:: Source text ::
_ _ _
Among the various methods which have been adopted in different ages, the more prominent are the three following:

1. To form a new definition of parallel lines.

2. To assume a new axiom, more obvious than that of Euclid, respecting parallels.

3. To adopt a course of reasoning founded on the definition of parallels and the properties of other lines already demonstrated, and thus avoid the necessity of a new axiom.

Euclid's axiom alluded to is this:

"If a straight line meet two other straight lines, so as to make the two interior angles on the same side of it taken together less than two right-angles, these straight lines being continually produced, will at length meet on the side on which the angles are, that are less than two right-angles.”

The objection to this axiom is, that it assumes as self-evident, what in fact is not self-evident, but needs proof. Commentators upon Euclid's elements have very generally discarded it and introduced a new one. Clavius is said to have been the first who pur

sued this course.
_ _ _
Render this sentence from the passage on parallel lines in Spanish: "The objection to this axiom is, that it assumes as self-evident, what in fact is not self-evident, but needs proof." The records that come next have no connection to the passage on parallel lines.

(Dataset records)
_ _ _
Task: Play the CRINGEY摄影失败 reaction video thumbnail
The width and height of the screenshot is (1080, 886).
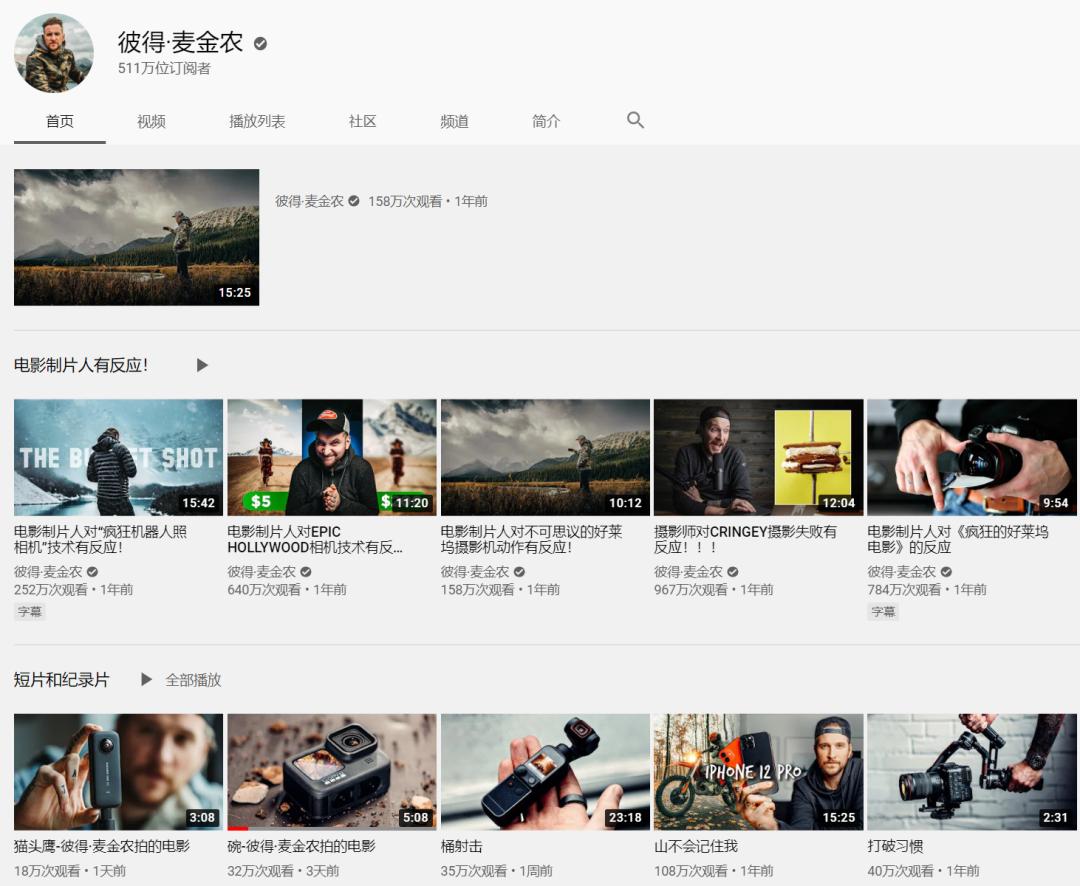Action: (x=758, y=457)
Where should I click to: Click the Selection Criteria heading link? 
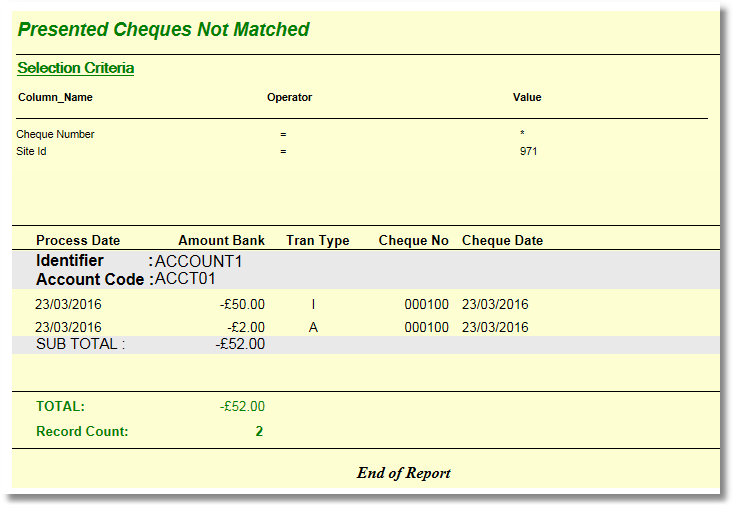(x=75, y=68)
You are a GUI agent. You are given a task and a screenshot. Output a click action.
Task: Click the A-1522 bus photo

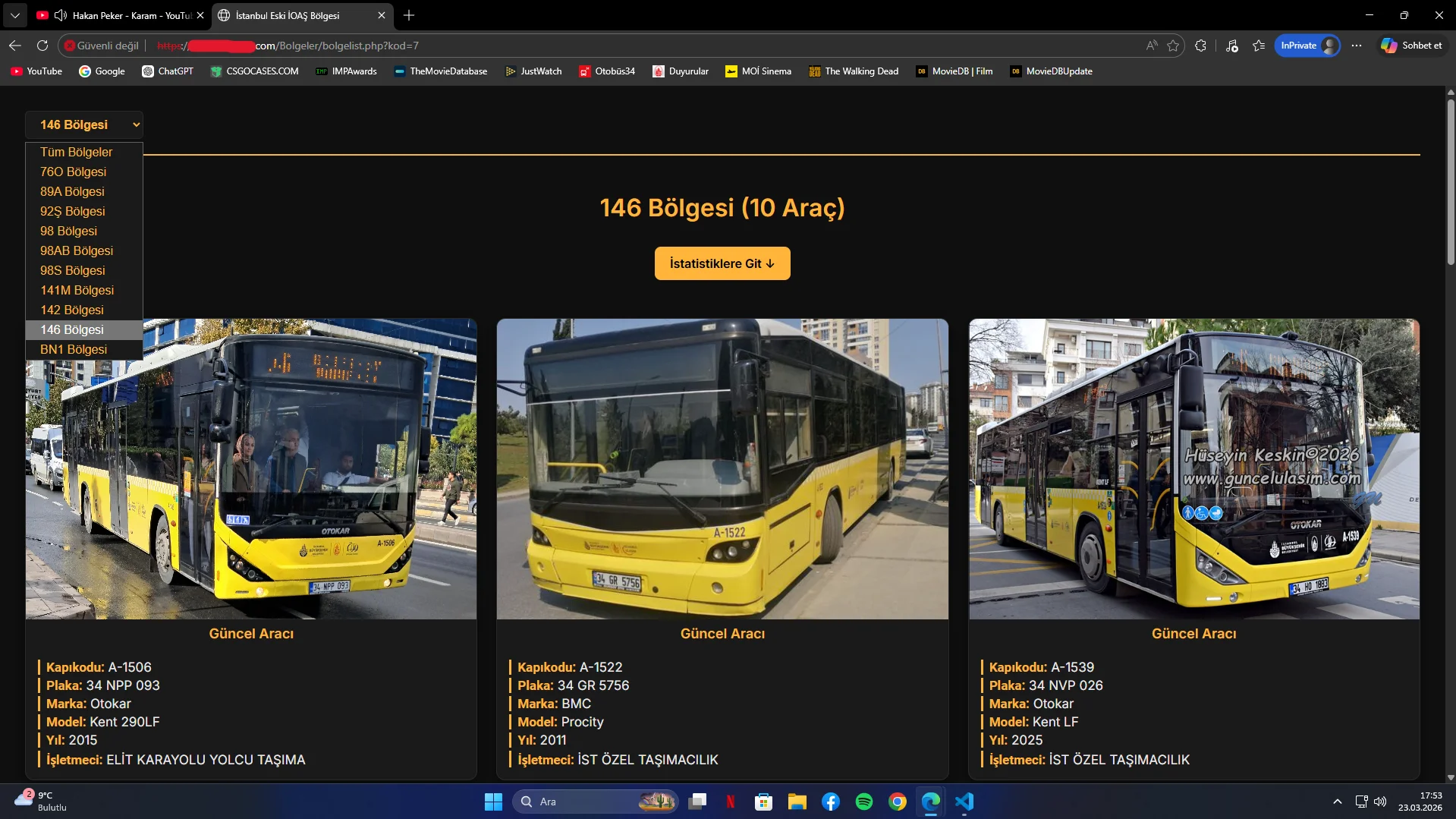[722, 467]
_ _ _
:: Task response ::
La objeción a este axioma es que da por evidente lo que en realidad no es evidente, sino que necesita demostración.